Il était suspendu dans une éternité heureuse.
Ibid., p.111 – 112
Robinson après une longue période d’apathie est happé par la perspective du temps qui s’est écoulé depuis son naufrage et son arrivée sur l’île. Le temps qu’il est incapable de reconstituer s’est enfuit sans qu’il ne puisse avoir aucune prise sur lui. Il entreprend alors de le domestiquer par un calendrier, puis en concevant une clepsydre. Mais il finit par s’ennuyer de l’extrême rigueur administrative qu’il s’inculque pour singer la civilisation qu’il a quitté, et pour se discipliner lui-même et ainsi éviter de retomber dans l’apathie. L’arrêt surprise de la clepsydre sonne comme des vacances et une forme de rechute. Il s’enfonce dans les profondeurs de la roche, dans l’obscurité totale de la grotte, où il se glisse après un rituel païen. La roche devient le sein maternel avec lequel il entretient une relation physique incestueuse. Le temps s’efface dans l’obscurité, et il y demeure pendant l’arrêt de la clepsydre un temps indéterminé, prostré dans le noir et comme enivré ; échappant ainsi au cycle du temps, à l’alternance des jours et des nuits.

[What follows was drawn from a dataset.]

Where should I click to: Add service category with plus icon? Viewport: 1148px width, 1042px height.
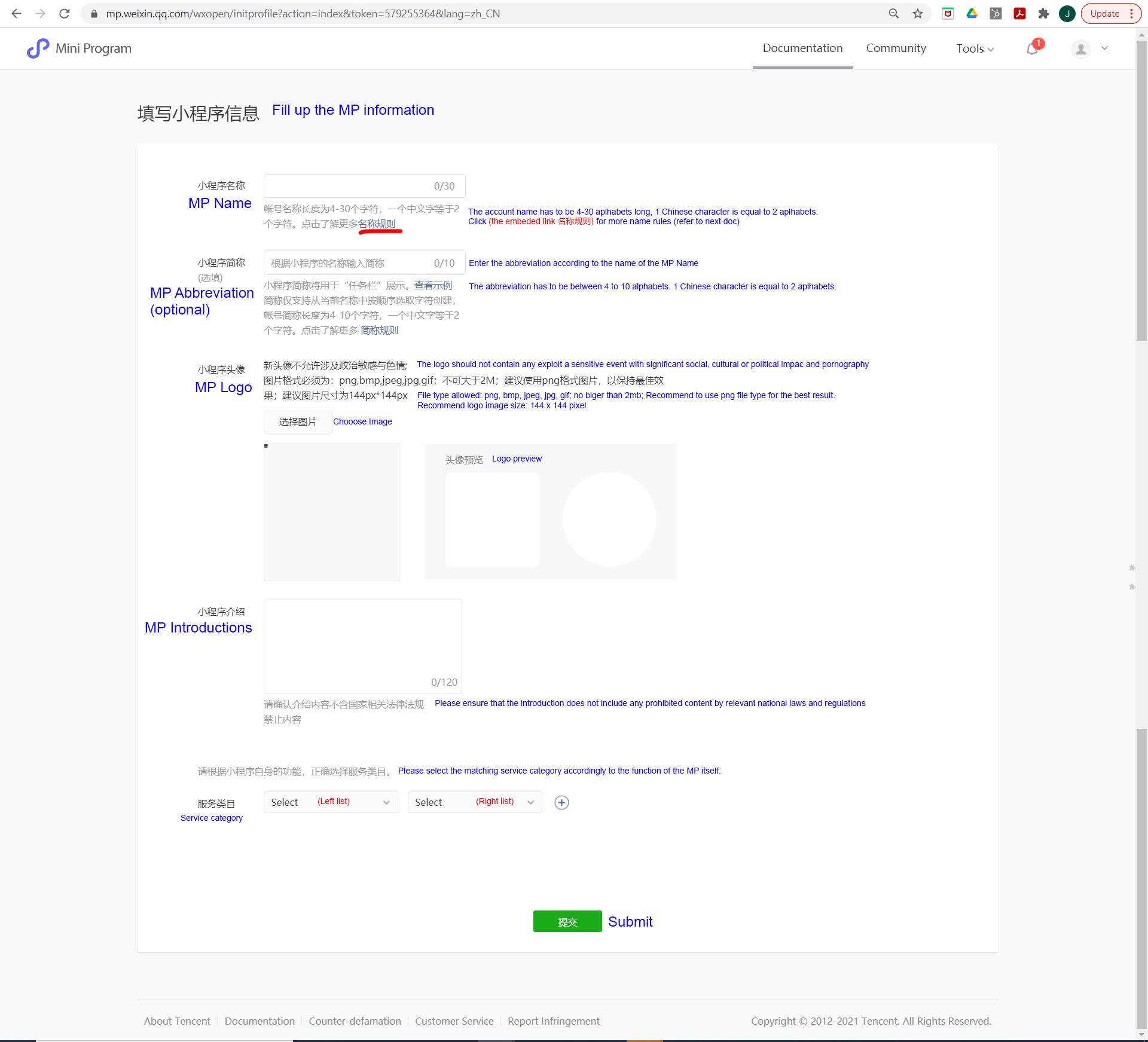click(561, 802)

« coupé de tout révérenciel, »
Je trouve ce lapsus kalami absolument fascinant et ouvrant sur des perspectives qui ne sont pas sans échos avec le billet et peuvent même mener vers des ailleurs pour le moins intéressants. Laissez-le!

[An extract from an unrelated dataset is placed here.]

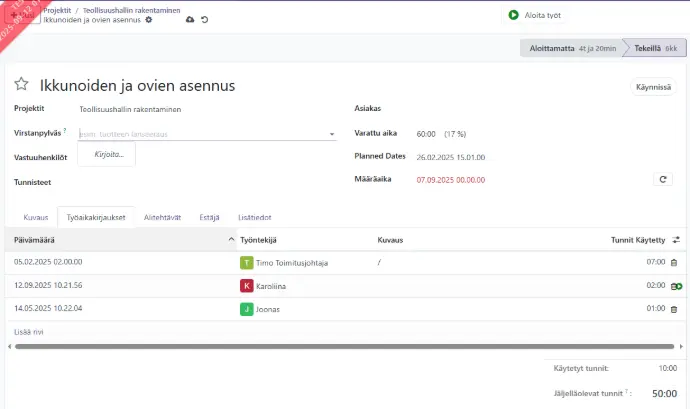690x409 pixels.
Task: Open the Alitehtävät tab
Action: tap(162, 217)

Suite à votre article, j’ai regardé ce film intelligent. Parfois prévisible, mais s’en plaindra-t-on ?
La question du temps est, comme vous le soulignez, passionnante.

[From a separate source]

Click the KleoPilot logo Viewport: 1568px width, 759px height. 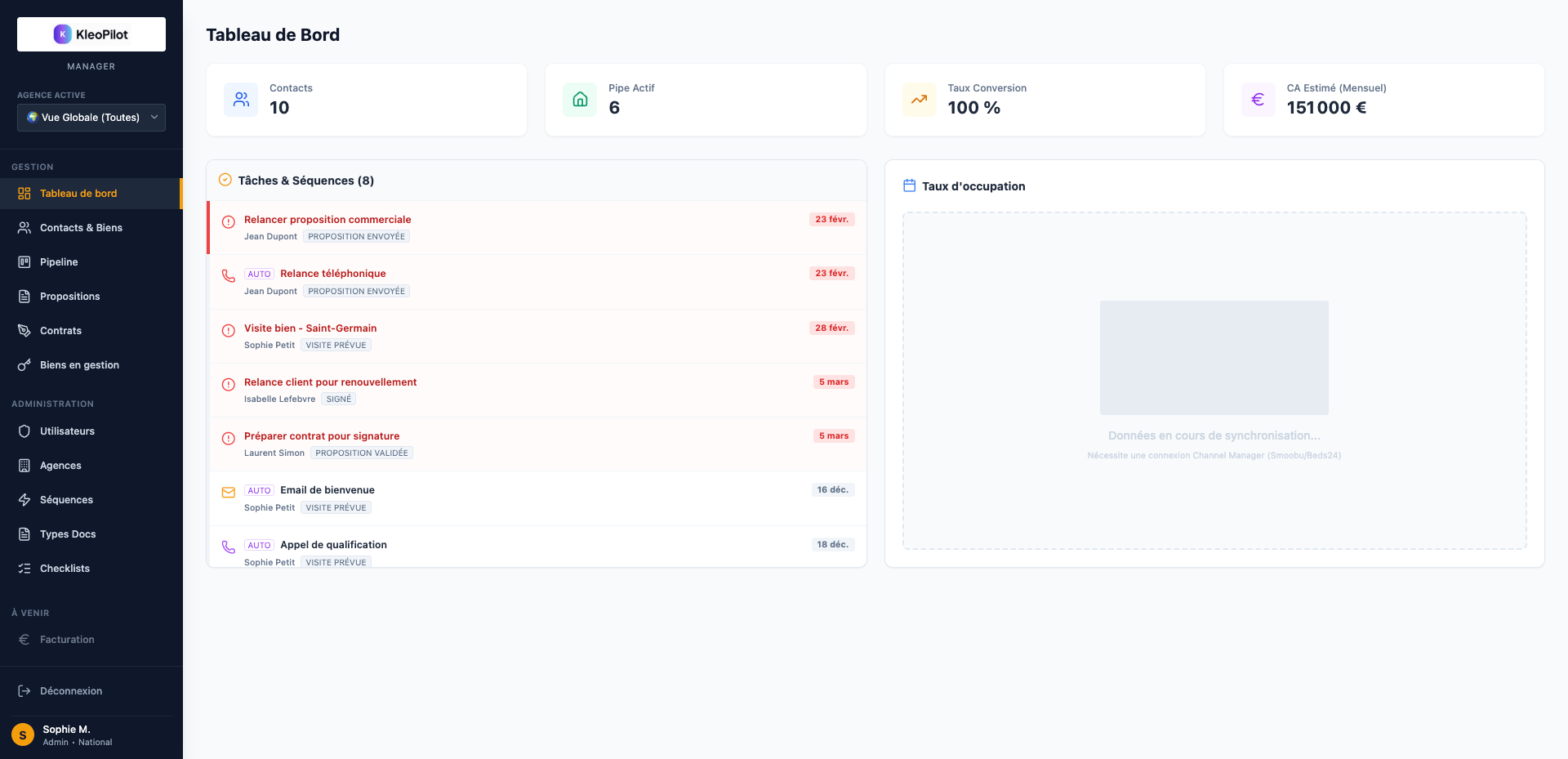point(91,34)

La question sociale également, comment des être sans autorité s’organisent-ils ? « Si Dieu n’existe pas, tout est permis » cf. Dostoïevski (je recommande le film intitulé l’Expérience d’Oliver Hirschbiegel sur ce sujet).
Pandorum est un film d’un esprit sain, si je peux me permettre de distribuer des points… L’ivresse de l’espace (ça me rappelle l’ivresse des profondeurs, bien moins développée, dans Abyss de James Cameron), et la schizophrénie sont bien traitées. C’est un piège facile et efficace pour le spectateur ravi de s’y laisser prendre (cf Fight Club par ex).
Mais le clou du film est son traitement de l’humanité, conglomérée dans ce vaisseau. Toutes les races y sont représentées. Et elles ne sont pas traitées avec la propagande du cinéma habituel. Mais au contraire avec une justesse qui me laisse comprendre pourquoi nous n’avons jamais entendu parler de cet excellent film. Il dit une bribe salutaire de la vérité sur ce qu’elle sont. Comment elles vivent et pourquoi elle tuent, (voire abandonnent, elle préfère disparaître) et meurent.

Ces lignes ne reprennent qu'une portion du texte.